* What is needed
Among the entries below, find every line that contains the string "number", then copy it.

::::::::::

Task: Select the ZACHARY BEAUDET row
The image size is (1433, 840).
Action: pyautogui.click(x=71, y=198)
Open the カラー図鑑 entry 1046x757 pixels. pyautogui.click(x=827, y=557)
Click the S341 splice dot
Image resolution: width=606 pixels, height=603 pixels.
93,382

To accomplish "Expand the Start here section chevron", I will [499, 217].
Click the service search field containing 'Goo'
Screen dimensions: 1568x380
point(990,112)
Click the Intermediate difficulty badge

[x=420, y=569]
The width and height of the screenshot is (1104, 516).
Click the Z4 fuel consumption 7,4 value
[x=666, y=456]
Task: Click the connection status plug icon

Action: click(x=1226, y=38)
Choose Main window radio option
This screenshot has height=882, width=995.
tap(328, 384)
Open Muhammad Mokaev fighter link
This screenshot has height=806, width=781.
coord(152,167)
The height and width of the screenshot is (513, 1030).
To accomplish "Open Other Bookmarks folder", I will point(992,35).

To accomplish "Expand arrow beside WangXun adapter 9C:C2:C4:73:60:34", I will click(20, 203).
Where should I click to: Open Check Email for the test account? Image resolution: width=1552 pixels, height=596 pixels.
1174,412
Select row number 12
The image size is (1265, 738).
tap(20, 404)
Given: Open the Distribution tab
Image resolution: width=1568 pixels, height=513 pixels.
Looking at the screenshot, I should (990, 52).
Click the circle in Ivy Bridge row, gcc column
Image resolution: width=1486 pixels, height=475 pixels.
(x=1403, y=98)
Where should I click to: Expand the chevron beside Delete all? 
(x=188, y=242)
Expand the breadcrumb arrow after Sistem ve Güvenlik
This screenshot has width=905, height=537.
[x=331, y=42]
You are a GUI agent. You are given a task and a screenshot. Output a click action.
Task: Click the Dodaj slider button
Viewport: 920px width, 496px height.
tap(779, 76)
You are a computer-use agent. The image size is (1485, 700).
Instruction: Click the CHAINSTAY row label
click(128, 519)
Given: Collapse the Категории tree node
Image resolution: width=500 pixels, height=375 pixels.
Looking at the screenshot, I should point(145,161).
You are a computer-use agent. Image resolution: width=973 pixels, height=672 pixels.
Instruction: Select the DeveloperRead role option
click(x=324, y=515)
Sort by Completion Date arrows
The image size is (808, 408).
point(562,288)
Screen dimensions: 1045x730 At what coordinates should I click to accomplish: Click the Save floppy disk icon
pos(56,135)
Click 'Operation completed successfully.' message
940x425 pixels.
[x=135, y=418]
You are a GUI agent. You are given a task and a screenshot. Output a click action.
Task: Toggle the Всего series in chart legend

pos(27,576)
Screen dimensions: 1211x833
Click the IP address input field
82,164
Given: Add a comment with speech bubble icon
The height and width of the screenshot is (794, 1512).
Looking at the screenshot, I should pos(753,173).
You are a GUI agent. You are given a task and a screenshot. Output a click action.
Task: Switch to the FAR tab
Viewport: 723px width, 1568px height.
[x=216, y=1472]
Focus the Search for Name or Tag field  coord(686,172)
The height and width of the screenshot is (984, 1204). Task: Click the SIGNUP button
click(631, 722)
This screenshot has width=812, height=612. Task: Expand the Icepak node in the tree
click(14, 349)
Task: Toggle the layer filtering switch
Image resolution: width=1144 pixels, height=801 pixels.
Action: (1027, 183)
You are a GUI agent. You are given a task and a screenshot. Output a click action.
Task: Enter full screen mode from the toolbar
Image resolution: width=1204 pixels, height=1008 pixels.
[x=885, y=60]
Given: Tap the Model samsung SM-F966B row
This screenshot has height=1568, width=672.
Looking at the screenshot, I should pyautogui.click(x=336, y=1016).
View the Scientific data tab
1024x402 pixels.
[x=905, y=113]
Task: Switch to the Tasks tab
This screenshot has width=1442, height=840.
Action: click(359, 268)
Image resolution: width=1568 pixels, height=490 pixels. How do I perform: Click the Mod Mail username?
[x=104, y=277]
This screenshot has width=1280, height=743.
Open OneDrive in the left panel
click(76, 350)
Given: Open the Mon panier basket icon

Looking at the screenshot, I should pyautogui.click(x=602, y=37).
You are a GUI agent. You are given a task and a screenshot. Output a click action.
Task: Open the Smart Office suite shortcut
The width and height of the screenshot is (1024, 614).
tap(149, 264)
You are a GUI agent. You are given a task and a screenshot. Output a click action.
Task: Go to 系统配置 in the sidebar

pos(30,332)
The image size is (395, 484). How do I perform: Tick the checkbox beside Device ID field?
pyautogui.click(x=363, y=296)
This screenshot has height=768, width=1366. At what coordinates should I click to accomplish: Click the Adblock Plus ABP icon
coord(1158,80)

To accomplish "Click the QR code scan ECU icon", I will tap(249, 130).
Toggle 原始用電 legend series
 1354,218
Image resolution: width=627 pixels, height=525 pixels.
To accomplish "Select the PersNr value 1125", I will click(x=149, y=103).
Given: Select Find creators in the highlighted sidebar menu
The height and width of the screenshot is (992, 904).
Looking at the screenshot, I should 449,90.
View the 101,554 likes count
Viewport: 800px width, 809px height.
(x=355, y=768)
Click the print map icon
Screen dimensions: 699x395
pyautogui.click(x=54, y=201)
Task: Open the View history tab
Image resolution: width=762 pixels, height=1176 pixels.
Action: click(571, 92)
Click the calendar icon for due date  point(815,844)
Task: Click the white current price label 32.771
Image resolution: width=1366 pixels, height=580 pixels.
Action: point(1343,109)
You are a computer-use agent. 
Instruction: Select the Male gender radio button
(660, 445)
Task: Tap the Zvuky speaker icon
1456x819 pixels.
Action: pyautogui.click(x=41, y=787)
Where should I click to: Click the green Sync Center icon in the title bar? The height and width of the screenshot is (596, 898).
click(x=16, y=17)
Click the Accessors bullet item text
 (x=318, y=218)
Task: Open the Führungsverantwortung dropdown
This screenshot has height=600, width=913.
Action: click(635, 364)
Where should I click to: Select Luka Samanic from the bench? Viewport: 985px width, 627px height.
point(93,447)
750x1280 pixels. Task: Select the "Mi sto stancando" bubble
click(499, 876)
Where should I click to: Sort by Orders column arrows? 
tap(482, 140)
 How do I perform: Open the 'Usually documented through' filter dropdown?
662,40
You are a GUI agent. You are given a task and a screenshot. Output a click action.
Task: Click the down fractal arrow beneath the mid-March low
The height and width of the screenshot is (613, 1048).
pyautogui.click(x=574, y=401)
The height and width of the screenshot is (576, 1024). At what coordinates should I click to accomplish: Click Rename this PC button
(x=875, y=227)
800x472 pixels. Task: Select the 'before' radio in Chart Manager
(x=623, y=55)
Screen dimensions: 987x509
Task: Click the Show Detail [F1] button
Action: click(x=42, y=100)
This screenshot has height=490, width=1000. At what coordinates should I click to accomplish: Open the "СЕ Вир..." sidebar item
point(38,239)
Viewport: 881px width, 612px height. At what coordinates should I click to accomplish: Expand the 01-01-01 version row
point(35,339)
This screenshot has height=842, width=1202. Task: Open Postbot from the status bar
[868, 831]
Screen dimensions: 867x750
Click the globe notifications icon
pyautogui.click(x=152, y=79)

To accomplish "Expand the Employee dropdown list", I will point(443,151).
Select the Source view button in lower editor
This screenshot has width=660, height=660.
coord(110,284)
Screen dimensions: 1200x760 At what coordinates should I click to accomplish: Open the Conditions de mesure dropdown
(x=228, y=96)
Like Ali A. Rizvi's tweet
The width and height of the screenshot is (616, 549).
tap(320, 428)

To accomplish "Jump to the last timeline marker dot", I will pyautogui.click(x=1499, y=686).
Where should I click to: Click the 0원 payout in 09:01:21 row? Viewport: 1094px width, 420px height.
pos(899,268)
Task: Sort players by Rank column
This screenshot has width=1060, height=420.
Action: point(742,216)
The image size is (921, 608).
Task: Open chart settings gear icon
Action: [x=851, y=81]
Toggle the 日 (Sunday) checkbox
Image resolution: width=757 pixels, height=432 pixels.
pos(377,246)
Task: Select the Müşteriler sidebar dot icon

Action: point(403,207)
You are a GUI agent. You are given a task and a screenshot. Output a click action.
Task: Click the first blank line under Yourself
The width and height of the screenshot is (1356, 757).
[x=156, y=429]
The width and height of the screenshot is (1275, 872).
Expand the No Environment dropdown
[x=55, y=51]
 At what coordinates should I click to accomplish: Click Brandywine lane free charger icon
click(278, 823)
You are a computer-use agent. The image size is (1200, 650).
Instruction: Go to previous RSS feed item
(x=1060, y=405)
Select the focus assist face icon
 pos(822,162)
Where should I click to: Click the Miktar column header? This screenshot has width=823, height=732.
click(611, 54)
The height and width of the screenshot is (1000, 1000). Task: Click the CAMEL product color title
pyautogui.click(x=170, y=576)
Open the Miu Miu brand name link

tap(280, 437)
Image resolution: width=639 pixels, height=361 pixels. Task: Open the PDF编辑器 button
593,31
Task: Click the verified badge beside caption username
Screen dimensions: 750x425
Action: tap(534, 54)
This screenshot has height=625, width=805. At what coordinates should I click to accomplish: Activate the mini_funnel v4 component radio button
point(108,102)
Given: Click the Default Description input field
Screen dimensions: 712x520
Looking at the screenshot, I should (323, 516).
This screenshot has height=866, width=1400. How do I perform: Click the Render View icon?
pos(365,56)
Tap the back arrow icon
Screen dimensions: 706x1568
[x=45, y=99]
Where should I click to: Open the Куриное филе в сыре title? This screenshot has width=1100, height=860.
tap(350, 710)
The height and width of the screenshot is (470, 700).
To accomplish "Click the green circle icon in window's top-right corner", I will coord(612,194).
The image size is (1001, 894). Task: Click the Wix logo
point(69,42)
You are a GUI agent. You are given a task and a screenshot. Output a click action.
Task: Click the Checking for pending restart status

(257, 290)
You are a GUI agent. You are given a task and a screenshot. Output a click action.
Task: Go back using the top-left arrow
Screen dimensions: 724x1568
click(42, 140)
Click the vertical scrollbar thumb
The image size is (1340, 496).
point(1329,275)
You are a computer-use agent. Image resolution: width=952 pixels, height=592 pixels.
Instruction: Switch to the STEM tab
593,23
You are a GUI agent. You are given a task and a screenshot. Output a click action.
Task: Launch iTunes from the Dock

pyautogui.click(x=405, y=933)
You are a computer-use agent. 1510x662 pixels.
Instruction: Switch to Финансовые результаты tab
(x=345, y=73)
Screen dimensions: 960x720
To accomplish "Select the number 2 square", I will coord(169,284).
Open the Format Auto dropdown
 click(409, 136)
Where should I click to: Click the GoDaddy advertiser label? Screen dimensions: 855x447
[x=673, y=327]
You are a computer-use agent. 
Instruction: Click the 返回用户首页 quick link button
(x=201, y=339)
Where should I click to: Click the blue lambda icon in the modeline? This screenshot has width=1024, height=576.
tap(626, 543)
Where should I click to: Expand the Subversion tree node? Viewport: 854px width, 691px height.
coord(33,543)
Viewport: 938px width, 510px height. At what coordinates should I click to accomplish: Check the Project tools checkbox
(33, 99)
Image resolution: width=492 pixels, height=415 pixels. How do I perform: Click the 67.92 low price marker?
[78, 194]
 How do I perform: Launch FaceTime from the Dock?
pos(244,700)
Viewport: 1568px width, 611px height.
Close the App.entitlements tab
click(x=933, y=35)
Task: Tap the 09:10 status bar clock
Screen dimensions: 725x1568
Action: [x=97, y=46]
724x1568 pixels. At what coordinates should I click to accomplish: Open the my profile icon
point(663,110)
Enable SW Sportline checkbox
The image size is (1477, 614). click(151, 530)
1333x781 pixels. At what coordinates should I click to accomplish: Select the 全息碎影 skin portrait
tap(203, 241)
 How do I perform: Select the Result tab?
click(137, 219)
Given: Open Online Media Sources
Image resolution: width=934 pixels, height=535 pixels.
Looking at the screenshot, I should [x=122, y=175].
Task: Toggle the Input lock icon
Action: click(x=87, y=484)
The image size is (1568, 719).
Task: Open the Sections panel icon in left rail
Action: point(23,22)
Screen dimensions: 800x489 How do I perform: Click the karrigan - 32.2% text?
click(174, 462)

::::::::::

* Solution for this task
Select row number 12
To accomplish "Select the number 2 square", I will coord(169,284).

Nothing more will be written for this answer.